##### Information supplied
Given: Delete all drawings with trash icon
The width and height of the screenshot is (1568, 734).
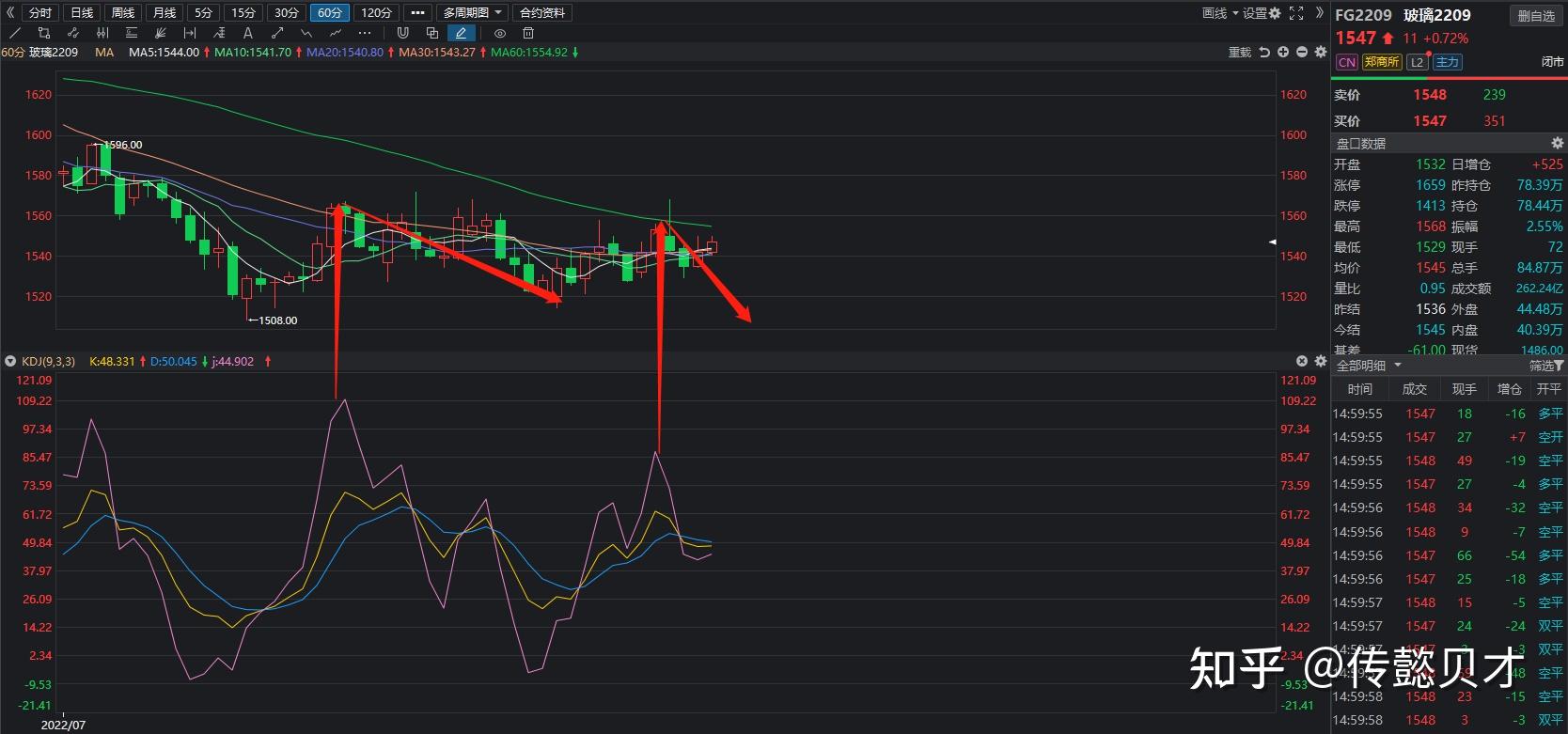Looking at the screenshot, I should (x=528, y=33).
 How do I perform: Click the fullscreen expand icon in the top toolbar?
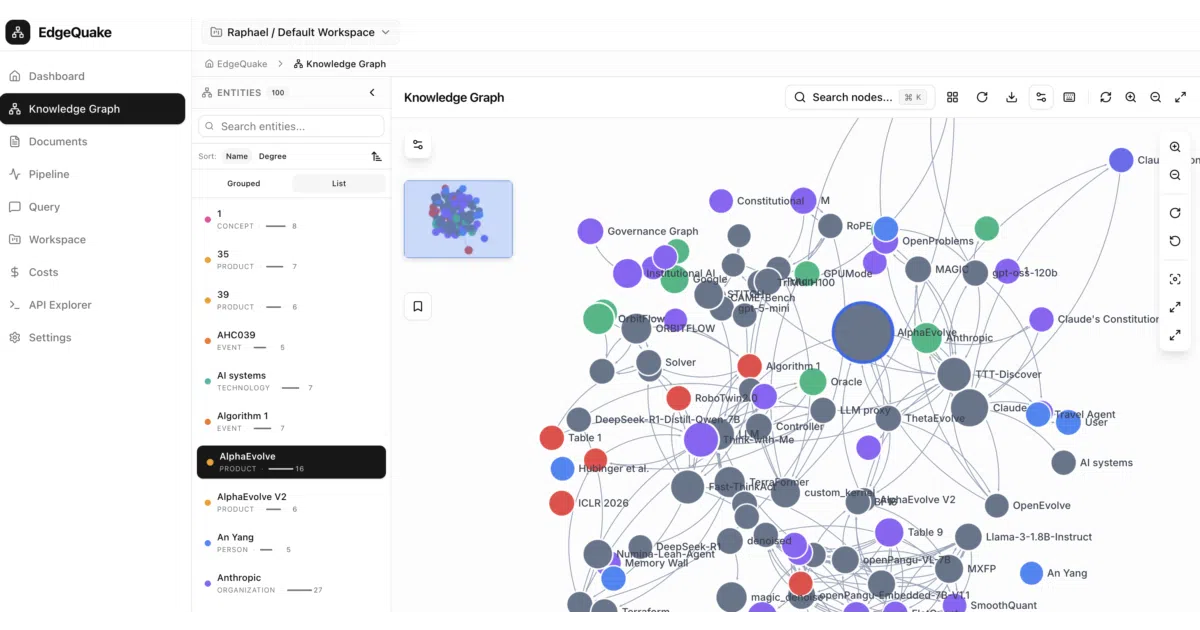(1180, 97)
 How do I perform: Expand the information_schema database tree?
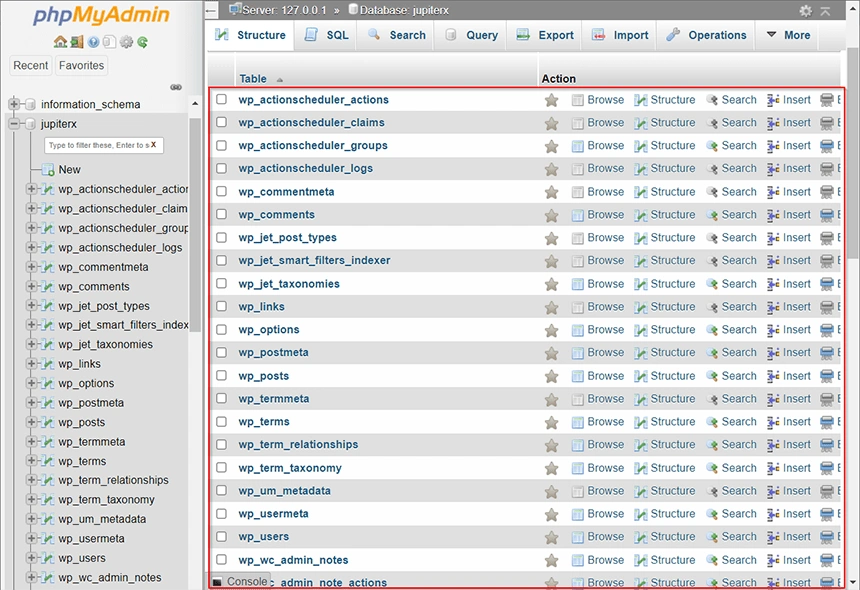point(15,104)
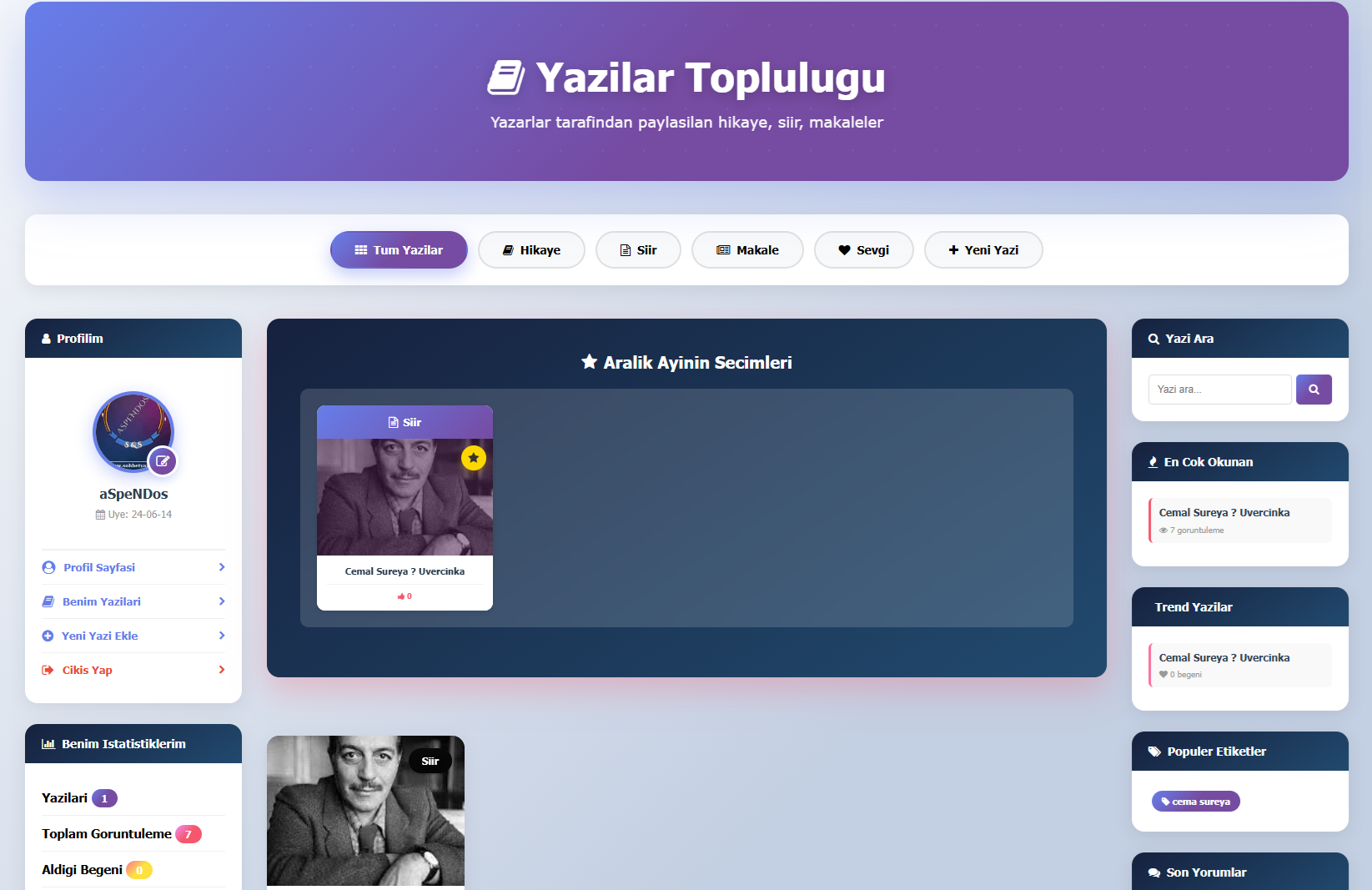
##########
- [Task objective] Copy the records word for word, leaving no picture in the copy.

- [Answer section]
Given: Delete all drawings with trash icon
The width and height of the screenshot is (1568, 734).
Looking at the screenshot, I should (x=528, y=33).
 How do I perform: Click the fullscreen expand icon in the top toolbar?
(1180, 97)
 How do I perform: Expand the information_schema database tree?
point(15,104)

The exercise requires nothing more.